Task requirements:
Word for word, restate the lines from the start of the data below through the line containing "Click the reply speech bubble icon".

[Start of section]

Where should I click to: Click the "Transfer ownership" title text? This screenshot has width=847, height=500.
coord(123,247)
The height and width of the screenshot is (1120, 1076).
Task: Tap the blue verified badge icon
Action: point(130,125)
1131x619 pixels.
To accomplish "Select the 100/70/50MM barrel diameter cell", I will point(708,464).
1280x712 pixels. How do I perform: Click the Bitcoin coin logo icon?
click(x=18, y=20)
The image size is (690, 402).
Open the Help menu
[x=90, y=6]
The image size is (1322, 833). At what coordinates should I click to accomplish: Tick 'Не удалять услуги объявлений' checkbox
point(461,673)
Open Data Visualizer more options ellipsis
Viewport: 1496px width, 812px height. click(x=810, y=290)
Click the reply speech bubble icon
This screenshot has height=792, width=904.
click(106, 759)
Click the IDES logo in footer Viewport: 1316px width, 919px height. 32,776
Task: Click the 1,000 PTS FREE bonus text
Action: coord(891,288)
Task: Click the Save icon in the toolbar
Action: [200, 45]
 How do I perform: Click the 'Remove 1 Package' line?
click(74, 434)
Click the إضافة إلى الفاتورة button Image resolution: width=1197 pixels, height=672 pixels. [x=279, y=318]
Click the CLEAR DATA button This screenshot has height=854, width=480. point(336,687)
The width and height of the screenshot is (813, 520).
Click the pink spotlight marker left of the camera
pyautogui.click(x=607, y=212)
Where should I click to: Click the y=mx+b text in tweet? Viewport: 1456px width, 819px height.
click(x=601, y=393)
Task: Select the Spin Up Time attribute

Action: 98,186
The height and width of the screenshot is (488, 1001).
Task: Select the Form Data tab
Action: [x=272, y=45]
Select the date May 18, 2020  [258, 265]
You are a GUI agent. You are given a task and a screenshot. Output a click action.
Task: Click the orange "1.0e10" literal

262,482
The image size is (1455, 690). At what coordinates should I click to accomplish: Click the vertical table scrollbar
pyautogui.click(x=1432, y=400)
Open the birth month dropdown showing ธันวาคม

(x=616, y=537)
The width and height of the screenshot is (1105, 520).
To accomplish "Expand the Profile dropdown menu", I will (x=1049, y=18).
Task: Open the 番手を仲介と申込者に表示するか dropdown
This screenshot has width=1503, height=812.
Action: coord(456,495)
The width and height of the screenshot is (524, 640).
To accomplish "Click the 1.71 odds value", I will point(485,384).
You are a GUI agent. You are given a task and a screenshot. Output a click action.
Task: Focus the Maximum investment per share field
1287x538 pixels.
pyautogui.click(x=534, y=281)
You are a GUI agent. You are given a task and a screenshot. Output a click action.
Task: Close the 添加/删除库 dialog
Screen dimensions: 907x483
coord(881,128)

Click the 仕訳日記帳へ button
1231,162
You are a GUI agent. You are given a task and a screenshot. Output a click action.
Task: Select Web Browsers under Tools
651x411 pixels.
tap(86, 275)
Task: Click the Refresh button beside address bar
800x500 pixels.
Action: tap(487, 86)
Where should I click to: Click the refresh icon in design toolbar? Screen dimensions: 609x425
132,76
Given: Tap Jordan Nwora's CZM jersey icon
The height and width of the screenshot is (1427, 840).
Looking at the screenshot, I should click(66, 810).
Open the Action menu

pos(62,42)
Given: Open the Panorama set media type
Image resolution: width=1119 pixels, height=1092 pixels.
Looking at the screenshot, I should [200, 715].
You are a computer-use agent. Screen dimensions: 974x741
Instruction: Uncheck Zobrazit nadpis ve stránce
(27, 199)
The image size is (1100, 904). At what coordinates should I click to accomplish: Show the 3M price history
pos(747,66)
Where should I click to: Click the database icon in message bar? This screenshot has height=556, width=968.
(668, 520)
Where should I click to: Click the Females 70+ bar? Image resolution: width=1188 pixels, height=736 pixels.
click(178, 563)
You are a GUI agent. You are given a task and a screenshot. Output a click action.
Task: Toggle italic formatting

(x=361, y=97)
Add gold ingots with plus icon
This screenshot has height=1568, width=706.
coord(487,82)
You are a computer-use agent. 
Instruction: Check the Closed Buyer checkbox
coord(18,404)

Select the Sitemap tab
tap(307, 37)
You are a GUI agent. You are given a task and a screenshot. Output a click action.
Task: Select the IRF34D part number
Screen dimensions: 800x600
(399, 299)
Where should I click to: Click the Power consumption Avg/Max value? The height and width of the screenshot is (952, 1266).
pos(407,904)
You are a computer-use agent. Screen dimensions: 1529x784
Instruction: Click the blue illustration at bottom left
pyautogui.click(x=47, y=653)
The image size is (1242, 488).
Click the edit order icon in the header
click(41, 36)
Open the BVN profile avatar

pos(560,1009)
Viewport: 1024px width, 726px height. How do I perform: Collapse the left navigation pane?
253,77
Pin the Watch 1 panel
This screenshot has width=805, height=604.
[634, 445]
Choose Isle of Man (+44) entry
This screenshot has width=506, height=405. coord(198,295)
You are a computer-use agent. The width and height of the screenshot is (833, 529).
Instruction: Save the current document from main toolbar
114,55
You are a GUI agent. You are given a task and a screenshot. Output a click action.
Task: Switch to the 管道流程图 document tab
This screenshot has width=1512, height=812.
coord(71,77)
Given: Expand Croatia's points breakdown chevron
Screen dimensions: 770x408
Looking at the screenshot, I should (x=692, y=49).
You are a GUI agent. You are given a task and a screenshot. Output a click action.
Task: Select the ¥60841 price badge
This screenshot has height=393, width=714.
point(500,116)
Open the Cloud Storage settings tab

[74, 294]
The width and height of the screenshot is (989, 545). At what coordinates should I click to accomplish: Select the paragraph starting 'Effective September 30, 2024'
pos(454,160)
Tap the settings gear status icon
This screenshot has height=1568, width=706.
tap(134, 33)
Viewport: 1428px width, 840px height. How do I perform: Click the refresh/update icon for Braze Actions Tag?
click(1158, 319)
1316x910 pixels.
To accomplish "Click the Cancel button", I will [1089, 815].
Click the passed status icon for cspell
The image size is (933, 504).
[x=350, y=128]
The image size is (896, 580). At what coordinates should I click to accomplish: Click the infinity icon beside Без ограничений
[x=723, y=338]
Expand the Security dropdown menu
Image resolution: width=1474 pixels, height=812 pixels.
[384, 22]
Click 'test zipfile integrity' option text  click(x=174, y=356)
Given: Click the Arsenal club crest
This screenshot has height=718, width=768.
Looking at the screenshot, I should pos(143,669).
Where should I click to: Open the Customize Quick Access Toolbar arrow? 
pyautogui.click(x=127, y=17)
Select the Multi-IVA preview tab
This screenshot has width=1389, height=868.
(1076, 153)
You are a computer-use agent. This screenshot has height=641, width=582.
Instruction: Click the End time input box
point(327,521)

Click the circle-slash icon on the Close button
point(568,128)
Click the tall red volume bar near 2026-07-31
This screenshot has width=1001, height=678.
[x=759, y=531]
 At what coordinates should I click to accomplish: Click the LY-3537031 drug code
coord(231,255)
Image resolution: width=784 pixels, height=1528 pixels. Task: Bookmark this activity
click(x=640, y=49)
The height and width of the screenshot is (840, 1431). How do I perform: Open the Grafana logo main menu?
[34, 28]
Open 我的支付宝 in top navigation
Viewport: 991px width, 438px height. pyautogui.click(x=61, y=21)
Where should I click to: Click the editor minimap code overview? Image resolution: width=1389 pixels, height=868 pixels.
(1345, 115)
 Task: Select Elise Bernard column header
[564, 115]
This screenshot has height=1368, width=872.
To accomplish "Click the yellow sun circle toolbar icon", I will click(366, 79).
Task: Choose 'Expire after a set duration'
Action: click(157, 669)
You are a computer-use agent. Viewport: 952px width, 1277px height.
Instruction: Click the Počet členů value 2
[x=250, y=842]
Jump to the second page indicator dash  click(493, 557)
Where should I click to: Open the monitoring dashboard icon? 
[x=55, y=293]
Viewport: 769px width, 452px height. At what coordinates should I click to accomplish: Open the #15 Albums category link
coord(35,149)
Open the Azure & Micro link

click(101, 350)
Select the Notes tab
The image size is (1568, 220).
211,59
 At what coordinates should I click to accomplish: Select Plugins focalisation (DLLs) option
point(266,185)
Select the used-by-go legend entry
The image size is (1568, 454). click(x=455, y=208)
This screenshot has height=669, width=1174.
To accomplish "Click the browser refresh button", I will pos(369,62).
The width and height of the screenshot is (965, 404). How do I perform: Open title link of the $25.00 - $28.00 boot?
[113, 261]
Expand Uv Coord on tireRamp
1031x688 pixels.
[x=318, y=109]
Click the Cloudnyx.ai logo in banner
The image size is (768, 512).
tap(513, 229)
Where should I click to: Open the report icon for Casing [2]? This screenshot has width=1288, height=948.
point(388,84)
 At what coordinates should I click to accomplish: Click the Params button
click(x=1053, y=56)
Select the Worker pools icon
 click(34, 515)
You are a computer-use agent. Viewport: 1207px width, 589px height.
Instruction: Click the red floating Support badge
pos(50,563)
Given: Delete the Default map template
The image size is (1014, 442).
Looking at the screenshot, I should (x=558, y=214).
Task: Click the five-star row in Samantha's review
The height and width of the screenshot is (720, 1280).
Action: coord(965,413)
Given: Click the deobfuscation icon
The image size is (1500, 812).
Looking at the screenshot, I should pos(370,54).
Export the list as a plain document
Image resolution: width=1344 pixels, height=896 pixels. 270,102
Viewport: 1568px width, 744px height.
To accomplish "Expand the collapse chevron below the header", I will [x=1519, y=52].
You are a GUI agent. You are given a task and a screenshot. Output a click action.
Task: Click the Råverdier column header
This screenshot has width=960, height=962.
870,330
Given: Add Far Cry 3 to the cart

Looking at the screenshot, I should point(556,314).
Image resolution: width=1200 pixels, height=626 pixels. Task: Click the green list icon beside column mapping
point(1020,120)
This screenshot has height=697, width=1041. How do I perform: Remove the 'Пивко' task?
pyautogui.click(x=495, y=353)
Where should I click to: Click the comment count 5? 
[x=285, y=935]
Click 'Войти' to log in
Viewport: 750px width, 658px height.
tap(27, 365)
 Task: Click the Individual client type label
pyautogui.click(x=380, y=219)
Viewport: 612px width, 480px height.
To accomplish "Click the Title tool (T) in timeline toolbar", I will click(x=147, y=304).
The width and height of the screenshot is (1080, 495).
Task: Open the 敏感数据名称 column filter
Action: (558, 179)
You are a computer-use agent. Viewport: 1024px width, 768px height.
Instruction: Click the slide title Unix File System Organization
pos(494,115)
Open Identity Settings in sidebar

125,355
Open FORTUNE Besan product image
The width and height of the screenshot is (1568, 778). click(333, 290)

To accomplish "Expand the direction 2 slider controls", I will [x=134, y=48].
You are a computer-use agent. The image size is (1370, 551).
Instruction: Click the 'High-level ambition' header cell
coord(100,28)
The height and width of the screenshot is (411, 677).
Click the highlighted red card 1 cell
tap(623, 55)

[End of section]

Answer to this exercise:
Where should I click to: Click the "Transfer ownership" title text? This screenshot has width=847, height=500.
coord(123,247)
The height and width of the screenshot is (1120, 1076).
Task: Tap the blue verified badge icon
Action: point(130,125)
1131x619 pixels.
To accomplish "Select the 100/70/50MM barrel diameter cell", I will point(708,464).
1280x712 pixels. How do I perform: Click the Bitcoin coin logo icon?
click(x=18, y=20)
The image size is (690, 402).
Open the Help menu
[x=90, y=6]
The image size is (1322, 833). At what coordinates should I click to accomplish: Tick 'Не удалять услуги объявлений' checkbox
point(461,673)
Open Data Visualizer more options ellipsis
Viewport: 1496px width, 812px height. click(x=810, y=290)
Click the reply speech bubble icon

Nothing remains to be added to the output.